映画の時代 -33-




●西部劇「捜索者」の構図

西部劇映画「捜索者」は1956に製作されている。監督は巨匠ジョン・フォードである。 ジョン・ウェイン、ジェフリー・ハンター、ヴェラ・マイルズ、ナタリー・ウッドが出演 している。 この映画は、 ハリウッド100年を記念して選ばれたアメリカ映画ベスト作品の中で、 西部劇部門のベスト1に輝いた不朽の名作である。しかしながら、テーマが地味なのか 日本ではあまり話題にならなかった映画だったように思う。私はこの映画を観て、男の孤独な 生き様に共感した。心に染み入るような感動を覚え、強く印象に残っている。
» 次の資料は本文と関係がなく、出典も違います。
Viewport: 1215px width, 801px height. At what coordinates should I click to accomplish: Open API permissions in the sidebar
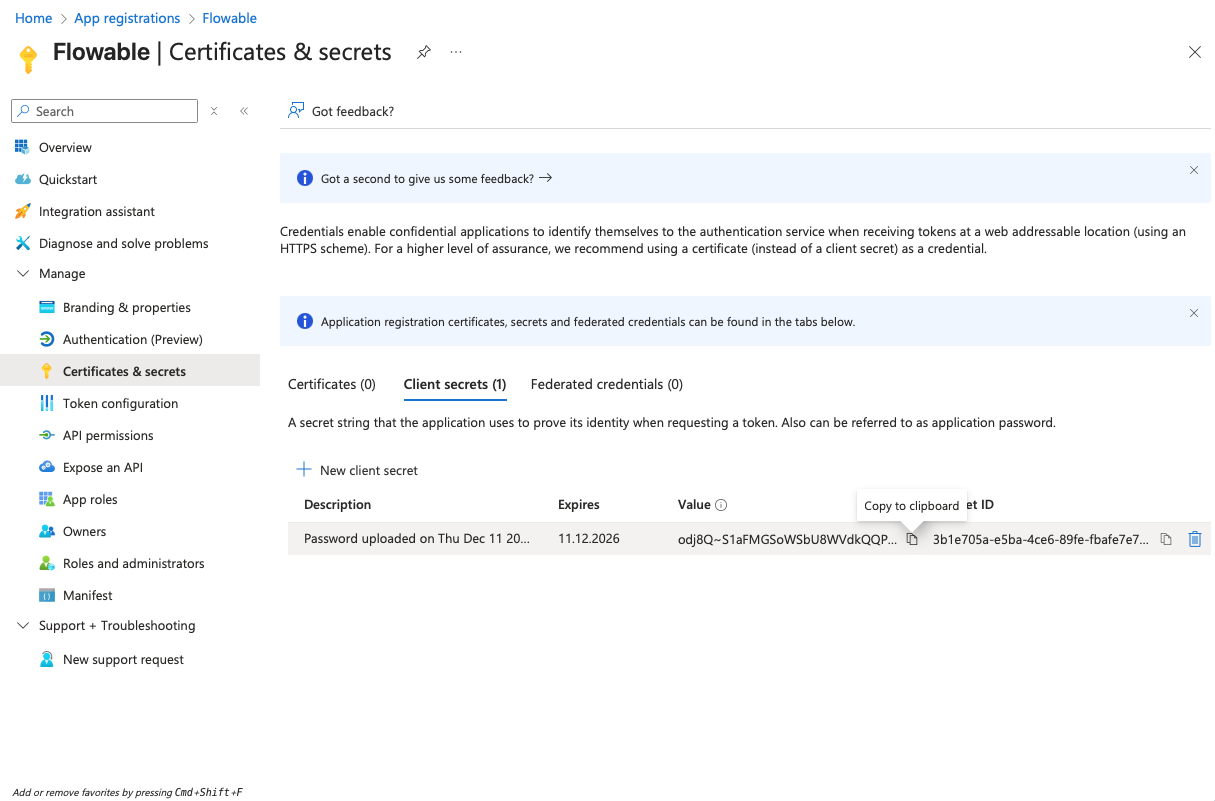tap(108, 435)
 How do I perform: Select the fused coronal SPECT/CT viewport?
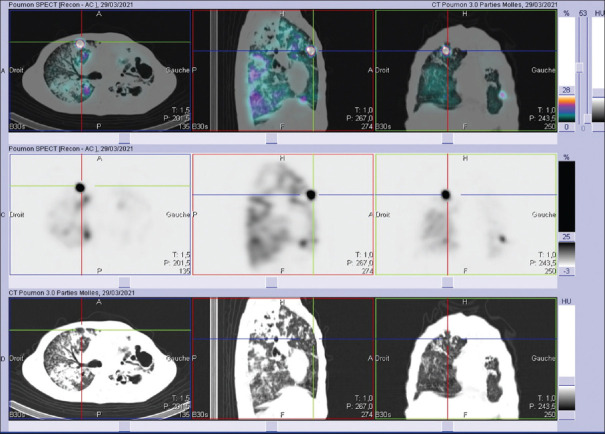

南北戦争の3年後、イーサン・エドワーズ(ジョン・ウェイン)は放浪の末に兄の家に帰ってきた。 久しぶりの再会を喜ぶも束の間、 イーサンの留守中に兄一家はコマンチ族に襲われ虐殺されてしまい、末娘のデビーだけが殺されずに連れ去られていた。 イーサンはインディアンの混血青年 マーチン(ジェフリー・ハンター)とともに、 コマンチ追跡の果てしない捜索行に旅立つ……。といった設定で物語が展開していく。
この映画は一つの復讐劇である。これまでの西部劇といえば、観るとスカッとする、というのが相場だった。 ストーリーが単純でわかりやすい映画が日本人に受けていた。 この映画は一人の男の生き様を描いている作品で、どちらかと言えば暗い映画だ。 しかし、男のロマンを感じさせてくれ、胸に染みこむような感動を私に与えてくれた作品として、強く印象に残っている。
本作品で、フォードはかつての騎兵隊三部作で示したインディアンに対する理解を忘れたかのように、 インディアン憎しの一念にとりつかれた西部男を描き出した。そこには朝鮮戦争での追体験が少なからず影響を与えているようである。 現地で記録映画を撮りながら、最後まで屈服させることのできなかった敵の恐ろしさを知ったフォードの心境こそが、 この物語に暗い影を落としていると考えても不思議ではない。荒野にたたずむアウトサイダーに、フォードの横顔を見た。

絵を描く人の多くは、構図について意識して描く。写真好きな人もそうだ。当然プロのカメラマンは場面の構図には こだわりをもって事にあたる。構図には遠景と近景がある。 大川さんは「捜索者」という映画の場面転換の構図について私に話してくれた。それは、 「この映画の場面転換には、必ずアーチ状の構図から場面が進行していく。」というのだ。
たとえば、馬に乗って攻めてくるコマンチ族が荒野を走り、民家に迫ってくるシーンを想定しよう。 そのシーンを家の中にカメラを据えて撮影すると、遠景は荒野から手前に迫ってくるコマンチ族。 近景が家の中という構図になる。想像していただきたい。その場合、近景の入り口の画面はアーチ状になる。 近景が家の中だったり、樹木だったりするが、場面転換の最初のシーンがアーチ状の構図から始まっているというのだ。 近景と遠景には、手前側と向こう側という二つの関係において、ある種の緊張感を演出することができる。 また、両者の関係をダイナミックに、象徴的に、暗示的に表現する一服の絵の効果を果たす。 私も感銘を受けてこの映画を観ているが、正直に言って、そこまで意識して観ていなかった。

大川さんからその話を聞いて、 意外なことを言う人だと思った。そしてその後、もう一度映画館に足を運んで「捜索者」を観に行ってきた。そして 大川さんが私に何気なく話してくれた構図について、納得することができた。と同時に大川さんの眼力の確かさに脱帽した。 彼は作り手であるフォード監督のこだわりを、しっかりとキャッチしながら映画を鑑賞していた、ということである。 そのアンテナの性能の良さに舌を巻いた。 この映画の構図について、その後、他の人から聞いたことも、本で読んだこともない。
ところで「捜索者」のような映画を今作ったら、人種差別のレッテルを貼られ、問題となるに違いない。 そういえば最近の映画に、西部劇が極端に少なくなってしまったのは、何とも寂しい。